Martin Luther King paid for his dream with his life, he was shot. My payment for my dream is less, but with harsh consequences I don’t regret a bit. After all, my dream is worthy of all the personal sacrifices. My ideals are in tune with the ideals of my older friends and spiritual mentors – Czech Václav Havel and Belarusian Vasil Bykau. Both of them went through great life’s trials, both advanced their nations and culture, both fought for democracy and human rights until the last minutes of their lives.
It is impossible to expect that a good harvest would grow immediately in an empty field. The field is to be well fertilised; stones should be removed … And what the communist government did in Belarus for 70 years can be called scorched earth …
There were times in the late 1980s when we literally knew each other by sight … But in the early 1990s there were thousands and tens of thousands of us …
Presidential elections were held in Belarus on August 9, 2020. Mass falsifications made people take to the streets. Good and Evil came together in a duel. Evil is well-armed. And from the side of Good there only peaceful mass protests unheard of for the country, which gathered hundreds of thousands of people.
In response, the authorities have fully launched the repressive mechanism of torture and murder — Raman Bandarenka, Vitold Ashurak and many others became its victims.
This is the highest and unspeakable of level of repression in its cruelty. People are subject to ghastly tortures and unimaginable suffering.
Cells and prisons are akin to Soviet public toilets, where people are kept for months and years. I am absolutely against women being in prison but imagine their imprisonment in Belarus — this branch of hell on Earth!
Lukashenka’s statements confirm that his enforcers have been given carte blanche to stop people by instigating fear and mass intimidation
But the citizens of Belarus demand justice. They demand that those who committed mass crimes be punished. They demand free elections. Belarus and the Belarusian society will never be the same again when they were completely tied hand and foot. People have woken up…
Now the permanent struggle of good and evil has unfolded almost in its purest form throughout the region. The cold wind from the East collided with the warmth of the European renaissance.
It is not enough to be educated and democratic, it is not enough to be humane and merciful. We should be able to protect our achievements and our Fatherland. It is not for nothing that in the Middle Ages the concept of the Fatherland was linked to the concept of freedom.
I know exactly what kind of Ukraine would suit Russia and Putin — a dependent dictatorship. The same as today’s Belarus, where the voice of the oppressed people is ignored and disregarded.
Russian military bases, huge economic dependence, cultural and linguistic russification — that’s the answer, on whose side is Lukashenka. The Belarusian authorities are independent only to the extent that Putin allows them to be. Consequently, it is necessary to fight against “the international of dictatorships”.
I am a human rights activist and therefore a supporter of nonviolent resistance. I am not an aggressive person by nature, I always try to behave accordingly. However, I recognise that goodness and truth must be able to protect themselves.

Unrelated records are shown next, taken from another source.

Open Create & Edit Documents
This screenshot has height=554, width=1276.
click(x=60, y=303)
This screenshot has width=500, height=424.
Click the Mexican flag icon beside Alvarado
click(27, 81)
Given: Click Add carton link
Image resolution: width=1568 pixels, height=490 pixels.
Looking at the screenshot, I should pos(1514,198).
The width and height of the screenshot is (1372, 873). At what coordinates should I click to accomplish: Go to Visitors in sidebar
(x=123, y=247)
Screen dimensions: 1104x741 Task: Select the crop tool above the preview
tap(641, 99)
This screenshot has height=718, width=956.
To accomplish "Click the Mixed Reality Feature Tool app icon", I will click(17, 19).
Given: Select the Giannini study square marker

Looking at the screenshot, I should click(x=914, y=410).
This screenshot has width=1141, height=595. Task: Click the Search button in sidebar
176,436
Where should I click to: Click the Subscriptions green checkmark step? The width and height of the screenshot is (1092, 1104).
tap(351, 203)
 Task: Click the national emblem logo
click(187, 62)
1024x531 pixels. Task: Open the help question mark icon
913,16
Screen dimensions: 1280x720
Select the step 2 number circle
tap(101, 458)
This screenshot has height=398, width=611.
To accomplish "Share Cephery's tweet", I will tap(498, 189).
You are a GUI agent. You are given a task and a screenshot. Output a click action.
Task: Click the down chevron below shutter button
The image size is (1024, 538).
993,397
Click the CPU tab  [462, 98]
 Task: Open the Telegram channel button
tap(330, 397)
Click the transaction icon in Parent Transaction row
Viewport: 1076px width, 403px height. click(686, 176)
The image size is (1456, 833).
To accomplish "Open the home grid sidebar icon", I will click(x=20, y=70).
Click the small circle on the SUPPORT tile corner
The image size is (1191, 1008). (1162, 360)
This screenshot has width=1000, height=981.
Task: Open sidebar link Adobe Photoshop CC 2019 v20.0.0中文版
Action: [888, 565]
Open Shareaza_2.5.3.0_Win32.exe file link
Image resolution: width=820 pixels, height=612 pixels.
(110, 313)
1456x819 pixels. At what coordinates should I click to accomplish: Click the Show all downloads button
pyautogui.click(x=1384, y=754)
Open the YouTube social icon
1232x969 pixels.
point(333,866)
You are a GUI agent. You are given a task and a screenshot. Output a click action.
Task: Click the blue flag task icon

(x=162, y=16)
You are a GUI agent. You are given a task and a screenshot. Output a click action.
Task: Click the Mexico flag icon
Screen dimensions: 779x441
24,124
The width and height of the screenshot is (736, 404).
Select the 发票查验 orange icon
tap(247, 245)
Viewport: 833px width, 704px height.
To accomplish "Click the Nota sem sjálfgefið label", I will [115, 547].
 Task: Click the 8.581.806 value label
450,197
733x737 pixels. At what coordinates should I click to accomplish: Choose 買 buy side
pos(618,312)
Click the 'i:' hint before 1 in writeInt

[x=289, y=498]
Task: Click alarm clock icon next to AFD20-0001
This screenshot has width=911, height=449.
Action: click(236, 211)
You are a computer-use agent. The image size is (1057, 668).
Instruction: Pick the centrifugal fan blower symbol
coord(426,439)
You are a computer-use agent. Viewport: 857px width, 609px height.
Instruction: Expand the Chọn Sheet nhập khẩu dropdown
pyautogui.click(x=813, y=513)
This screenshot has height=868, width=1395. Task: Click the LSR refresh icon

As I can, I keep peace in my soul, I grow it like a delicate flower, I drive away anger. And I pray that reality does not force me to dig up a long-buried axe and defend the truth with an axe in my hands. Peace. May peace remain in my soul.
And on December 10, I want to repeat for everyone: “Do not be afraid!” These were the words that Pope John Paul II said in the 1980s when he came to communist Poland. He didn’t say anything else then, but it was enough. I believe because I know that spring always comes after winter.
These were quotes from Ales Bialiatski. And I will conclude my speech with the exclamations of his soul:
Freedom to the Belarusian people! Freedom to Viasna! Long live Belarus!